WORK TO DO:
Copy out the following blog post about the KM World keynotes word for word.

EXTRACTED TEXT:
┌──

This morning at KM World in San Jose we started off with a memorial to Melissie Rumizen. Steve Barth, Verna Allee and myself read our own and other tributes to the background of photographs collected from her friends. Many people in that audience knew her directly or through her work so it was a sympathetic audience and a moving experience.
James Surowiecki was first up of the keynotes (my turn comes on Thursday) with a well rehearsed powerpointless presentation that provided a good introduction to his Wisdom of Crowds. Now I have heard James several times before and the material is familiar. On this occasion he focused on the three conditions necessary for the crowd to be wiser that any of its individual members. I think it’s worth summarising those and adding some comments on the implications
The three conditions are (my summary)
- There has to be a way of aggregating individual responses to provide collective judgement
- There has to be cognitive diversity in the participating group
- Each of the participants has to make decisions independently of the others.
Now all of these makes sense, it links in with large number mathematics – assuming a chaotic system in which each agent is independent of the other, thus probability and statistical distributions work. Our own work in Singapore with the Seeker module in SenseMaker™ conforms with all three requirements and there is other good work in this area.

└──

DATA SECTION:
┌──

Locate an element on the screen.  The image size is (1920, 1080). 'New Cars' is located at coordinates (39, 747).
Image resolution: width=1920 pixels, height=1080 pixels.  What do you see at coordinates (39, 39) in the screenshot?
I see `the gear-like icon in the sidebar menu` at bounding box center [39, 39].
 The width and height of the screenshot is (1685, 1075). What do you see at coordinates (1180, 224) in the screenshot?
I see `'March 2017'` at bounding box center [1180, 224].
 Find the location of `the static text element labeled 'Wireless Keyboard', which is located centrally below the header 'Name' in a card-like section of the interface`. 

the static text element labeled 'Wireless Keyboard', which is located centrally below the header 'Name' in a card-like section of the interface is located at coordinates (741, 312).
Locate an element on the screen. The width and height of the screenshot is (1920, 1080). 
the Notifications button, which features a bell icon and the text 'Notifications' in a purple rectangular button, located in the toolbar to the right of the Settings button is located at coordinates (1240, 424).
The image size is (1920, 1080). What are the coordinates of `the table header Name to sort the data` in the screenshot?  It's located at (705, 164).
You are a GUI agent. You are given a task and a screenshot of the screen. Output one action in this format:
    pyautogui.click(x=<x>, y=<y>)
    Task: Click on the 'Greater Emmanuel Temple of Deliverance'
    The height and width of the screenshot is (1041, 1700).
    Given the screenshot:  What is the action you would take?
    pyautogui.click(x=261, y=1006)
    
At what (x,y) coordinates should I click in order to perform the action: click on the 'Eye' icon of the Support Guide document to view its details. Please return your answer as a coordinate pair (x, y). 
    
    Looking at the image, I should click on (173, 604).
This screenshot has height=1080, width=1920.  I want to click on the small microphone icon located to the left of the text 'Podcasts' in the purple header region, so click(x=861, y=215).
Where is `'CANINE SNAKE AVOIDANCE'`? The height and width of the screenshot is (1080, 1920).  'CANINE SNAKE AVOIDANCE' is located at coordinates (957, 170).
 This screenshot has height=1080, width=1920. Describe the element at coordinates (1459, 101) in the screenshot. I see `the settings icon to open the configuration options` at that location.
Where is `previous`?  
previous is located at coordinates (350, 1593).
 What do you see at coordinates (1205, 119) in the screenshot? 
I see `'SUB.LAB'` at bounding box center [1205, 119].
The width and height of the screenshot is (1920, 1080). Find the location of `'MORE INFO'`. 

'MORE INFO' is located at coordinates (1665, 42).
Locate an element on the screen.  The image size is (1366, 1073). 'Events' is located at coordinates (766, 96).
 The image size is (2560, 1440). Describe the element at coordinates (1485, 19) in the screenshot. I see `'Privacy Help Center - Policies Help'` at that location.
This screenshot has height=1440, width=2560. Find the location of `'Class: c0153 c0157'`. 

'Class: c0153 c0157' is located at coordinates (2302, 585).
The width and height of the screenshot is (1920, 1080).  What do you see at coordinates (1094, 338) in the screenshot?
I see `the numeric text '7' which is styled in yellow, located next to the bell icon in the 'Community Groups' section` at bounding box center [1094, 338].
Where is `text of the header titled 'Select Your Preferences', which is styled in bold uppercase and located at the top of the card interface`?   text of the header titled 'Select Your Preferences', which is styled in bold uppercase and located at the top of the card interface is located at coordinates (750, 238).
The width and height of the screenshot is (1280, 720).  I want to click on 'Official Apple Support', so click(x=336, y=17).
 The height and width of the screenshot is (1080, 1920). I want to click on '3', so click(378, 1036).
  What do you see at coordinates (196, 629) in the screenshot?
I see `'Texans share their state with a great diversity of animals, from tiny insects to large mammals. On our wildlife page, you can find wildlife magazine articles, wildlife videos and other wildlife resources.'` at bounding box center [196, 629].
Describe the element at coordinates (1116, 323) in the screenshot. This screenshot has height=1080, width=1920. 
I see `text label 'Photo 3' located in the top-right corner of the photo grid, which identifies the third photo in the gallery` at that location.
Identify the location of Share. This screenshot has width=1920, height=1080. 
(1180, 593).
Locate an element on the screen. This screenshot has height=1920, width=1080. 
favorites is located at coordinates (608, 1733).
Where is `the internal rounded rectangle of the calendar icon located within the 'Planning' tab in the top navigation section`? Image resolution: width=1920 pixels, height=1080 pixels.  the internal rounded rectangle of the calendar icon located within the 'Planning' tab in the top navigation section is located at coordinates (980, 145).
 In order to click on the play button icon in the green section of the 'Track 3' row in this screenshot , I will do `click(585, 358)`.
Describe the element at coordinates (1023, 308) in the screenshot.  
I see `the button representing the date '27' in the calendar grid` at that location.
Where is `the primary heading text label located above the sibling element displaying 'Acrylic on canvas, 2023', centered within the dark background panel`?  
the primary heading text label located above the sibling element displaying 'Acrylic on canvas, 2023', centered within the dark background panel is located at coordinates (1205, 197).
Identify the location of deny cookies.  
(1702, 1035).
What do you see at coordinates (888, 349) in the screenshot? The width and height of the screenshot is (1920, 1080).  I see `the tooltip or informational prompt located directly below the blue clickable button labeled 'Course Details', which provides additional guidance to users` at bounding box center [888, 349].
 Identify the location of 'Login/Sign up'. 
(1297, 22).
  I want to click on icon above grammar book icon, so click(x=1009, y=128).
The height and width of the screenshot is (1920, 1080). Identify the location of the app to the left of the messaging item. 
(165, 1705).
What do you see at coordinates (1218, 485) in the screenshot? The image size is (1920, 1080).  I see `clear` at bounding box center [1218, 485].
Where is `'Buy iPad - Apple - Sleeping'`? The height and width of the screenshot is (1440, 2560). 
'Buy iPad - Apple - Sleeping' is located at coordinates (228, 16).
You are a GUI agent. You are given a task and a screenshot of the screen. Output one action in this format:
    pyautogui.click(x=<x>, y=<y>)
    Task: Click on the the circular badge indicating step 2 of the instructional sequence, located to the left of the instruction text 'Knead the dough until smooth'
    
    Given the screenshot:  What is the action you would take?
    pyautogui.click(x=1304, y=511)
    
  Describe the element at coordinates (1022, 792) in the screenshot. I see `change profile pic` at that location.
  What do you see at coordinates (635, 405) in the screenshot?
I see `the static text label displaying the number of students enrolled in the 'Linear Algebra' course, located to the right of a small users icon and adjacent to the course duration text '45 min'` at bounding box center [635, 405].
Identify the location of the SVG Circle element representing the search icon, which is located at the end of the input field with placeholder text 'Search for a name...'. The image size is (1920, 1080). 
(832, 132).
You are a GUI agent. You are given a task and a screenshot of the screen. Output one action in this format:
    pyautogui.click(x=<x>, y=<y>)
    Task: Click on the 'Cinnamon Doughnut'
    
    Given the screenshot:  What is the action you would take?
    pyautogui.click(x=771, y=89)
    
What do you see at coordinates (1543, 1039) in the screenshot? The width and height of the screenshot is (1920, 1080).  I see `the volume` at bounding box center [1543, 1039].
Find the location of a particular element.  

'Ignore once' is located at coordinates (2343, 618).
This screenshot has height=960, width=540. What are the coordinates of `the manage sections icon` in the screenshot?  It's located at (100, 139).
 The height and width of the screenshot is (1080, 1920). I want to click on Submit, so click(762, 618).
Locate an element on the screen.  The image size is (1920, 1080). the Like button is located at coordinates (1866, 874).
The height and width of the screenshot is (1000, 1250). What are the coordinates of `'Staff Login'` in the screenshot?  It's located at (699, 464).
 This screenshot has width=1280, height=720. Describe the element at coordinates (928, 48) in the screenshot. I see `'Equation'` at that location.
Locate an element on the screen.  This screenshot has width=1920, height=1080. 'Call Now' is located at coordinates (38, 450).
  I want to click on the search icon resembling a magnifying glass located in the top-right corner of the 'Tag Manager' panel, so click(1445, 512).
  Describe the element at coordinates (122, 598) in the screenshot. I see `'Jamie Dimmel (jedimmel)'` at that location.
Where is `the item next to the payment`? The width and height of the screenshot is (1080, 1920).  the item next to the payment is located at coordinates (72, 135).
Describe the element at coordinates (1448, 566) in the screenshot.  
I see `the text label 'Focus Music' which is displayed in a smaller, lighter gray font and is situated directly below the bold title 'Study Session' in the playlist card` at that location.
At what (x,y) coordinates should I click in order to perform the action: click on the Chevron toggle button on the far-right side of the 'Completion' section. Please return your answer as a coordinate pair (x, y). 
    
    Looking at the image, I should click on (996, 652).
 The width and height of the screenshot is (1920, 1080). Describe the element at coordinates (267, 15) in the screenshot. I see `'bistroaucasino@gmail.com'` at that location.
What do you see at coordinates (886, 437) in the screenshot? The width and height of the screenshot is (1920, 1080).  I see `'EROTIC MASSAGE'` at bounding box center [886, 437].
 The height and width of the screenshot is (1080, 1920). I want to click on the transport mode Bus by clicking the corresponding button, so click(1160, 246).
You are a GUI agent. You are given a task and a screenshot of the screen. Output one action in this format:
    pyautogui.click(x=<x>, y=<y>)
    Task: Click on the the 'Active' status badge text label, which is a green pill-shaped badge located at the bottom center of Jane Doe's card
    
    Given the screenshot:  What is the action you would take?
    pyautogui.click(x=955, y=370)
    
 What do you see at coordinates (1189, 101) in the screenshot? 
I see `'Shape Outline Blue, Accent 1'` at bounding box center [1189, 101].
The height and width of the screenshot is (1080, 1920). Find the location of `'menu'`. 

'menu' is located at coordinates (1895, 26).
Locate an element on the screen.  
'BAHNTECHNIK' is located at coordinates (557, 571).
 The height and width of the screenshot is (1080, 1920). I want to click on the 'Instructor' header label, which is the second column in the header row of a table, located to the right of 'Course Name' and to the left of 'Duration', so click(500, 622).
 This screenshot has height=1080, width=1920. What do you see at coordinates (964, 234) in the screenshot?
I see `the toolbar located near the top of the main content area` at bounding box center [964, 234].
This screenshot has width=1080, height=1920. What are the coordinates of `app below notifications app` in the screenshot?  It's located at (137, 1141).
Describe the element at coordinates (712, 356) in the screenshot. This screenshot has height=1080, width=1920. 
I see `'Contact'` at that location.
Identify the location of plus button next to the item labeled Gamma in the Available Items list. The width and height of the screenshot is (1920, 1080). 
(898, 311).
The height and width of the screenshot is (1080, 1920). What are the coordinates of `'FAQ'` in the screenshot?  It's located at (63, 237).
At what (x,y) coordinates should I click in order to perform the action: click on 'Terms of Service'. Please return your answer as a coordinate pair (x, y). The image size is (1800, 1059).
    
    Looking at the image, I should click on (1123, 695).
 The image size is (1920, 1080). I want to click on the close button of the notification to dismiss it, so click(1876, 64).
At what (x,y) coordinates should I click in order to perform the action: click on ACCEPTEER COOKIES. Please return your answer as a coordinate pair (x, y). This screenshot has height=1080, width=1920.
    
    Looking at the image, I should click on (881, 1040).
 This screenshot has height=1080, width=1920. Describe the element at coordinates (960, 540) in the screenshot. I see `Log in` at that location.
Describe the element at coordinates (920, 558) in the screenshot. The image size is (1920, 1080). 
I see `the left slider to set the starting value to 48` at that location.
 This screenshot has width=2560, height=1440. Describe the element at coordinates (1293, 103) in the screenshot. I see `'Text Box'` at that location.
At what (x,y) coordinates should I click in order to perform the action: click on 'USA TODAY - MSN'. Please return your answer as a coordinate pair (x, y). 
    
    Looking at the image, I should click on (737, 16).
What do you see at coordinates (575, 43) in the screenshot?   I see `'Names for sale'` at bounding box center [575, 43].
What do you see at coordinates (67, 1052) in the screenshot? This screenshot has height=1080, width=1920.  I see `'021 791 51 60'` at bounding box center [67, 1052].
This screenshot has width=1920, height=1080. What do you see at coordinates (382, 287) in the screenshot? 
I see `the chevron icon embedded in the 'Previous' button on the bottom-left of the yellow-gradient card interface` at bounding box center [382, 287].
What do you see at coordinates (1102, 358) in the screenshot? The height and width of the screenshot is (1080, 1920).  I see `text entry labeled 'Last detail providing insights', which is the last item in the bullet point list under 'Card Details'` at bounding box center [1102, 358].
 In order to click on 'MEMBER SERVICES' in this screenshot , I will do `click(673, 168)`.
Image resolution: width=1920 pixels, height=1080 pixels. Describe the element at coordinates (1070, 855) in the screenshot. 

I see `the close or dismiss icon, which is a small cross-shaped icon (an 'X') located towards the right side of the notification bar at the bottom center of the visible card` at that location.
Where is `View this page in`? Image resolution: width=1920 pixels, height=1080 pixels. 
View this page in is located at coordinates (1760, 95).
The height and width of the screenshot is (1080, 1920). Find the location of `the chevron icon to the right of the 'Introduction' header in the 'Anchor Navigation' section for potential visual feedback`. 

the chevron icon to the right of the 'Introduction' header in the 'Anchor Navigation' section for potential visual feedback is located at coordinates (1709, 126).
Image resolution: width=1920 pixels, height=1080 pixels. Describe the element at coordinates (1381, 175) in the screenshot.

└──

OUTPUT:
This morning at KM World in San Jose we started off with a memorial to Melissie Rumizen. Steve Barth, Verna Allee and myself read our own and other tributes to the background of photographs collected from her friends. Many people in that audience knew her directly or through her work so it was a sympathetic audience and a moving experience.
James Surowiecki was first up of the keynotes (my turn comes on Thursday) with a well rehearsed powerpointless presentation that provided a good introduction to his Wisdom of Crowds. Now I have heard James several times before and the material is familiar. On this occasion he focused on the three conditions necessary for the crowd to be wiser that any of its individual members. I think it’s worth summarising those and adding some comments on the implications
The three conditions are (my summary)
- There has to be a way of aggregating individual responses to provide collective judgement
- There has to be cognitive diversity in the participating group
- Each of the participants has to make decisions independently of the others.
Now all of these makes sense, it links in with large number mathematics – assuming a chaotic system in which each agent is independent of the other, thus probability and statistical distributions work. Our own work in Singapore with the Seeker module in SenseMaker™ conforms with all three requirements and there is other good work in this area.